As 2015 wide receiver Auden Tate sat flanked by his parents in the principal’s conference room at Wharton High School for his commitment ceremony Tuesday, his mother Nicki admitted to the crowd of people that spilled out into the hallway that she didn’t think the day would ever come.
It was just four years ago that her son — who had always been a small child — tried out for the Dutch Fork Middle School football team and was cut.
“I was like, ‘Well, baby, maybe you’ll try a different sport,’ ” Nicki Tate recalled.
But for Auden Tate, that moment only made him want it more.

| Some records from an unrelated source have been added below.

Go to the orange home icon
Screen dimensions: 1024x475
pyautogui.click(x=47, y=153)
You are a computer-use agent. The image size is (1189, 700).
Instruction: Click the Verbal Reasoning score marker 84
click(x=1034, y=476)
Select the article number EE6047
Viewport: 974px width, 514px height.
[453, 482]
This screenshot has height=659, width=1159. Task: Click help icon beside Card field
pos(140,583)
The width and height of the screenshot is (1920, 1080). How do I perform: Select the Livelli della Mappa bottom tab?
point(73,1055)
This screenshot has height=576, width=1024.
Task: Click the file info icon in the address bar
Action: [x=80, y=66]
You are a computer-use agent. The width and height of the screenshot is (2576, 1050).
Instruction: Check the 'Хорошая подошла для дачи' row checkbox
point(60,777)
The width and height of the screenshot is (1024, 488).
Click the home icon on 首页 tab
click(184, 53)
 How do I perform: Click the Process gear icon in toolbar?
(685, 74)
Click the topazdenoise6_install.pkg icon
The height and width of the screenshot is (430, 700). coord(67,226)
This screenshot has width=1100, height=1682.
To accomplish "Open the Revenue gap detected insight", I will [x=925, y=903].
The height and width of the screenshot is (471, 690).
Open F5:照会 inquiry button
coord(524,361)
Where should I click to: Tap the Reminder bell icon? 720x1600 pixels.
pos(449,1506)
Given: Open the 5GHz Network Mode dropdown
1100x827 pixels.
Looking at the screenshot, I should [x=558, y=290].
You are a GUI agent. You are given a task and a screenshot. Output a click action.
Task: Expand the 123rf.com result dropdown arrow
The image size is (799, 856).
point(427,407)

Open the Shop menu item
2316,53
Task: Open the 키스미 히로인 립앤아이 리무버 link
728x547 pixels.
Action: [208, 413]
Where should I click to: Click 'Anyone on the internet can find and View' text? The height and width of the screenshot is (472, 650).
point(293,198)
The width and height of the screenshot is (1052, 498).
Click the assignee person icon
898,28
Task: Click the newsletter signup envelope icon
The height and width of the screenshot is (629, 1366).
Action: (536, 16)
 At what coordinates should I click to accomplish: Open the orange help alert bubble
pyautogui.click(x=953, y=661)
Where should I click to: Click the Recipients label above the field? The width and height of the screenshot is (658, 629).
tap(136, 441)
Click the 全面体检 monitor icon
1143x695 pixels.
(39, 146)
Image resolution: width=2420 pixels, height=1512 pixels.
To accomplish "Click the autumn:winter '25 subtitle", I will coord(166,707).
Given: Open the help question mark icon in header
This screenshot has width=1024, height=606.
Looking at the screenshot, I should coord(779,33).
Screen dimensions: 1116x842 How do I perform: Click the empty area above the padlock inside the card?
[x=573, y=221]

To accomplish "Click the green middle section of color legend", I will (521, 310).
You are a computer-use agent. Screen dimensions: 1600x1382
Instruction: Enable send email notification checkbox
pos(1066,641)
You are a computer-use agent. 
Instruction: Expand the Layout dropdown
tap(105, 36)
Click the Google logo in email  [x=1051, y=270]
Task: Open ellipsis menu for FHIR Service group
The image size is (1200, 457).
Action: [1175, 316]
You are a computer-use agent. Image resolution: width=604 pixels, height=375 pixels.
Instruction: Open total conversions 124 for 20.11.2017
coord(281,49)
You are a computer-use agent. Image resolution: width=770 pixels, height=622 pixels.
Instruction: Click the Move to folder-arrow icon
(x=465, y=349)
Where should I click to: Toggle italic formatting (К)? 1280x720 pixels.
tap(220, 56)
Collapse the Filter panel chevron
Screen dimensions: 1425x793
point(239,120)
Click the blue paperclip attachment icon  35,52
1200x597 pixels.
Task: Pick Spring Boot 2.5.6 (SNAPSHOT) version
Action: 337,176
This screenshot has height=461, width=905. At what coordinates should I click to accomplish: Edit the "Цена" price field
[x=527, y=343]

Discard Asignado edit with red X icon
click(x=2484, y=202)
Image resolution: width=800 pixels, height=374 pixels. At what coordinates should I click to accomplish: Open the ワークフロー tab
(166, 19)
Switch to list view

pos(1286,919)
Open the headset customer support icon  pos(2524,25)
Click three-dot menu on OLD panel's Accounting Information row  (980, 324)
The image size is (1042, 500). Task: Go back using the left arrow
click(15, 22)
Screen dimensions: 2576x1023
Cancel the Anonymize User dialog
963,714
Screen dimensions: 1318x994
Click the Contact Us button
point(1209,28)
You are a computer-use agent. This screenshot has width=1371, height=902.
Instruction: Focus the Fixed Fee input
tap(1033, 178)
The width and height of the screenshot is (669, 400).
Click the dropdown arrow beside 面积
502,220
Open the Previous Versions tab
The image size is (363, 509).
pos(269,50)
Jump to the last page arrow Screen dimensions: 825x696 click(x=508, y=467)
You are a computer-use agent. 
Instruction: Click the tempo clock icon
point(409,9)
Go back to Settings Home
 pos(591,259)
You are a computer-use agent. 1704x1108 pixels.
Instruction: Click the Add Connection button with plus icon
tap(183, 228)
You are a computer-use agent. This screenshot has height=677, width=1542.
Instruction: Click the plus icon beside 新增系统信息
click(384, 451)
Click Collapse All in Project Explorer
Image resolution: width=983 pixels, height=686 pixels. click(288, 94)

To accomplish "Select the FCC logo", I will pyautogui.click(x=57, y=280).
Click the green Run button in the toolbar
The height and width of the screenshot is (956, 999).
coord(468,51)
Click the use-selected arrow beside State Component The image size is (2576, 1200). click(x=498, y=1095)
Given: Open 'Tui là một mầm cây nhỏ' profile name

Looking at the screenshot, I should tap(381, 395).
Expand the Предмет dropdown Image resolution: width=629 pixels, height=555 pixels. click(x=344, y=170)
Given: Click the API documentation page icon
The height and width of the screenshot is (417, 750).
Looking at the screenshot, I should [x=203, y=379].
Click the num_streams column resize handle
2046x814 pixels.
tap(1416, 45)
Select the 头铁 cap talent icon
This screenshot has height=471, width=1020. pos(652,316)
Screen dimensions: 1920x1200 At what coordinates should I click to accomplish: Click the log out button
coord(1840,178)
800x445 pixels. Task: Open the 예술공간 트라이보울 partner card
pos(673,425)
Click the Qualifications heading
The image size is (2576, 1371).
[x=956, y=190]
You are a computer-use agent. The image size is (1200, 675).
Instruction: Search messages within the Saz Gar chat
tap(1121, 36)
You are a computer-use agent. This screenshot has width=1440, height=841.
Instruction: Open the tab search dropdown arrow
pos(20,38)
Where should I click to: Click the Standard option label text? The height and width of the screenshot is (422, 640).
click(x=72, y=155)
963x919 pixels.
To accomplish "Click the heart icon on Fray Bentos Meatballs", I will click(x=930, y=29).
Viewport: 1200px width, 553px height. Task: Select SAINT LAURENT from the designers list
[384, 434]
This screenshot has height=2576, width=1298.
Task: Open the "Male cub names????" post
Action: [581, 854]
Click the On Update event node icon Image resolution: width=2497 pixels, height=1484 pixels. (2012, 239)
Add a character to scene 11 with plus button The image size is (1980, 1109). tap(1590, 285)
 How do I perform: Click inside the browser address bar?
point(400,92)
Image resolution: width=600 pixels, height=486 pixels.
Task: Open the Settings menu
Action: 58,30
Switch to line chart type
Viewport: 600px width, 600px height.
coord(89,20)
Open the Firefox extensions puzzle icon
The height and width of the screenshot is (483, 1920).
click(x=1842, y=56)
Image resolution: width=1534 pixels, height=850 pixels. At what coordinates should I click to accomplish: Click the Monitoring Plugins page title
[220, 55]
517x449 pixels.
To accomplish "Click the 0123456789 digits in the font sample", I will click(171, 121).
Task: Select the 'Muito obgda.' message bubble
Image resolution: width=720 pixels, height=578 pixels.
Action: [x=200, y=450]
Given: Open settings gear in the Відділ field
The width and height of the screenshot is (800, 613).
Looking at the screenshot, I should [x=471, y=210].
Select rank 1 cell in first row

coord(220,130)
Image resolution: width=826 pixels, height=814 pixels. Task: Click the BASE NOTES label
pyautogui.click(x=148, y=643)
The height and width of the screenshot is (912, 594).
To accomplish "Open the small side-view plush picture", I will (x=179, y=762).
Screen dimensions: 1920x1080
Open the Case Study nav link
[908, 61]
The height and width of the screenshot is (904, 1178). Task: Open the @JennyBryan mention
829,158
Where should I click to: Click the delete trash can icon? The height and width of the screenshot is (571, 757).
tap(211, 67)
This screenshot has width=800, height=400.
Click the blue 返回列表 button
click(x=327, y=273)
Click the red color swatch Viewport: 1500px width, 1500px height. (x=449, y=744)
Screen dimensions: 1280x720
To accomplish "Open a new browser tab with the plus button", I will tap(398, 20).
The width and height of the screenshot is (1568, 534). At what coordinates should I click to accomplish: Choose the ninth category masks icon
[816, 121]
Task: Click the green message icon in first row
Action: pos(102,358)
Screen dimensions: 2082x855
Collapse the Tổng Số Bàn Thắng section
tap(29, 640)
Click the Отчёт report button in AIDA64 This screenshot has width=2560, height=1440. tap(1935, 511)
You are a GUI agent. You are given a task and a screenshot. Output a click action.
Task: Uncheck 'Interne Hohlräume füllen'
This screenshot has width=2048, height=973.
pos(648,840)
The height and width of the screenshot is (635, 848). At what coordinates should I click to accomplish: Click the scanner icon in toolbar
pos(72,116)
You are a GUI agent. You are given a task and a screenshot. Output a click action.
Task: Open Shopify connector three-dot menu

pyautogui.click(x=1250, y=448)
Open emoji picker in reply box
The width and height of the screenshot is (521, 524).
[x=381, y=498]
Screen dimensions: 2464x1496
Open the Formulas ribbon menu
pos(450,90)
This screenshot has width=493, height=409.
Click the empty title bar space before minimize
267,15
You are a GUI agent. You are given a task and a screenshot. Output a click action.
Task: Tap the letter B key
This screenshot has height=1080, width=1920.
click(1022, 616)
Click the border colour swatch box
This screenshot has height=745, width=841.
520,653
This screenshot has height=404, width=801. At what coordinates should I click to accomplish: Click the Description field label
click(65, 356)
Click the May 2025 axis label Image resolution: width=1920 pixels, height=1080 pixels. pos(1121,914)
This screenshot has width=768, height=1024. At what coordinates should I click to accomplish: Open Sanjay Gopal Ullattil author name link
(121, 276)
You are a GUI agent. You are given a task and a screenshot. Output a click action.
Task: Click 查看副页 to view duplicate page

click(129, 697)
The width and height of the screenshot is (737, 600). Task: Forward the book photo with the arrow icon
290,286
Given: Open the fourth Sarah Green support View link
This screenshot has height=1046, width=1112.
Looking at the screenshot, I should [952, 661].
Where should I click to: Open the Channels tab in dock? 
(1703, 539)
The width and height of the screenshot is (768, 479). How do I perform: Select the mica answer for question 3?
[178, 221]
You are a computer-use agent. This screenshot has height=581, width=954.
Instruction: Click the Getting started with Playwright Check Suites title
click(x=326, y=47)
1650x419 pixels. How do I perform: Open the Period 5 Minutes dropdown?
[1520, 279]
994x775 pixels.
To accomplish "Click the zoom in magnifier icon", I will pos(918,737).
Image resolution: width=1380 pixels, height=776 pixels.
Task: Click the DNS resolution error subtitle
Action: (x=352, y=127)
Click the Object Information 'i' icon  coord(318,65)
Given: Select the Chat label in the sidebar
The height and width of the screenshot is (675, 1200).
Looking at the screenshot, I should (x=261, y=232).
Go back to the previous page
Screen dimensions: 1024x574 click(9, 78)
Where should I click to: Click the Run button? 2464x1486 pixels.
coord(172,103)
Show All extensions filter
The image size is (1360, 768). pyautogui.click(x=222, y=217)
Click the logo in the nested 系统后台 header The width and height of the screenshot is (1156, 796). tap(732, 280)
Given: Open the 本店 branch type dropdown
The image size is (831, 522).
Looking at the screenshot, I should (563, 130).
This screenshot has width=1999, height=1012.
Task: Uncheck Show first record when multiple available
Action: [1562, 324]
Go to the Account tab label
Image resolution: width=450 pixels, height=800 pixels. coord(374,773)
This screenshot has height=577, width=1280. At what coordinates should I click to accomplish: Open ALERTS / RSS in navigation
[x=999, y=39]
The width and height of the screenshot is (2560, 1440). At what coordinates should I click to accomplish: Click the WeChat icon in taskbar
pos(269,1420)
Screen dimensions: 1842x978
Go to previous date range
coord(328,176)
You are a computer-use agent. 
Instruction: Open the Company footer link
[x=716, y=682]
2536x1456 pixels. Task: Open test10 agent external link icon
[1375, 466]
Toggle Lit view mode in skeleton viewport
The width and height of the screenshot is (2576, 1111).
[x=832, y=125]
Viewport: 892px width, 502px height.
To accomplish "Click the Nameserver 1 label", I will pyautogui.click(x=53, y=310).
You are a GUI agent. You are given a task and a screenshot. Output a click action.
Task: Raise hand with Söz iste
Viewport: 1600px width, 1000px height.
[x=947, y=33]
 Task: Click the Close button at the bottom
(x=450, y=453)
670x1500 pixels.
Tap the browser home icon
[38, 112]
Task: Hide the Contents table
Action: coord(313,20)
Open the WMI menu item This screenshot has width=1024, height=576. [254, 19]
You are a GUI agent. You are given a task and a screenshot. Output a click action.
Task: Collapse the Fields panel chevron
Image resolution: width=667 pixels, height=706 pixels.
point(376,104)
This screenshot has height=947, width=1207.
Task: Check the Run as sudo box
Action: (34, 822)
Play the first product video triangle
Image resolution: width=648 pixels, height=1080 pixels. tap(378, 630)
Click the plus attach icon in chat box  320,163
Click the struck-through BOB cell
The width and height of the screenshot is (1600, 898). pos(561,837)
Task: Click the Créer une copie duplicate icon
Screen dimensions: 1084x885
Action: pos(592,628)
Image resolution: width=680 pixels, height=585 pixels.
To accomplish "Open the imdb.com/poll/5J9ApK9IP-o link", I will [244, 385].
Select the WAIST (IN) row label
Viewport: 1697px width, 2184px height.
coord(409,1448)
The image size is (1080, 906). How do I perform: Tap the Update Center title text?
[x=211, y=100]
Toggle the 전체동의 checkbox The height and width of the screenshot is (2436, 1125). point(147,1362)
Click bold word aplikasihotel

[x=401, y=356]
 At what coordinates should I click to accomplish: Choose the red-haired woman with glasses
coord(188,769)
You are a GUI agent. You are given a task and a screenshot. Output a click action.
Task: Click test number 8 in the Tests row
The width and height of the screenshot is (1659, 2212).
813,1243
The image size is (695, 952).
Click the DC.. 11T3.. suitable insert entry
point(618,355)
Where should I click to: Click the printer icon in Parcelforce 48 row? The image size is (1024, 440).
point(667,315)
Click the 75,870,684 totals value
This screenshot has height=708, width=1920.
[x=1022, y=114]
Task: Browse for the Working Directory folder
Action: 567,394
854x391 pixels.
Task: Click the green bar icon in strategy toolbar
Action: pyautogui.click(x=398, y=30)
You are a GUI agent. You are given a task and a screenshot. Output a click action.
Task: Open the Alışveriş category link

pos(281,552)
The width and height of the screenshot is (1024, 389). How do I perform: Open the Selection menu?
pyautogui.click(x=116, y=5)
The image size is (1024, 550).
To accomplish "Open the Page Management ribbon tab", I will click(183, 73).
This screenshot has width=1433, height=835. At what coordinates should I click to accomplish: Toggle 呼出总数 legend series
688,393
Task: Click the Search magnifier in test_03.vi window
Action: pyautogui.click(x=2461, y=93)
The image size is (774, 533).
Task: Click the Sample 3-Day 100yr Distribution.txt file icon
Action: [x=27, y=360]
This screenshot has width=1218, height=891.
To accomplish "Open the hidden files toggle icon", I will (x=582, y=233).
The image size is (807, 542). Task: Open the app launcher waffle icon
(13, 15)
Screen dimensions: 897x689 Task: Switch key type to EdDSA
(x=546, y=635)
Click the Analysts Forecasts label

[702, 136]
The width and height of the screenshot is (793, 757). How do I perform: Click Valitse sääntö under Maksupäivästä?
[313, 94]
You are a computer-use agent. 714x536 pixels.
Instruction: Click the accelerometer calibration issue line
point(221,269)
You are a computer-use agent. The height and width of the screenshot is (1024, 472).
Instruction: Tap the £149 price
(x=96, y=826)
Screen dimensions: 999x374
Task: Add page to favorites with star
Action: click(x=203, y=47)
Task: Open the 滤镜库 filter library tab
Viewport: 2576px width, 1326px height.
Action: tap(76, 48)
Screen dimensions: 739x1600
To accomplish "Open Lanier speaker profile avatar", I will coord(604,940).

“It made me real hungry,” he said.
In the years since, Tate went from being a kid his middle school team didn’t want to a four-star recruit with offers from 20 Division I football programs. And Tuesday morning, in front of a crowd of more than 60 crammed into the small room in the school’s front office, Tate announced his commitment to Florida State, peeling off his T-shirt to show one from the defending national championship underneath.
Tate, who still plans to take official visits to Florida State and Michigan this fall, said his decision came down to the Seminoles or Maryland — making him one of several top recruits in the Tampa Bay area considering the Terrapins.
In the end, Tate said it was interactions with strength and condition coach Vic Viloria that helped him make up his mind. Viloria, he said, didn’t fill his head with what could be empty promises; all he guaranteed him was an opportunity to compete for a spot on the field.
With numbers like he put up last season for the Wildcats, that’s exactly what Tate could do in Tallahassee. The 6-foot-4, 195-pound junior had 49 receptions for 815 yards and five touchdowns in 2013. And despite Wharton bringing in two new young quarterbacks this season, Tate said he doesn’t expect his output to change.
“They’re going to progress a lot, so it’s my job to help them feel comfortable in the offense,” he said. “But I feel like they know what they’re doing.”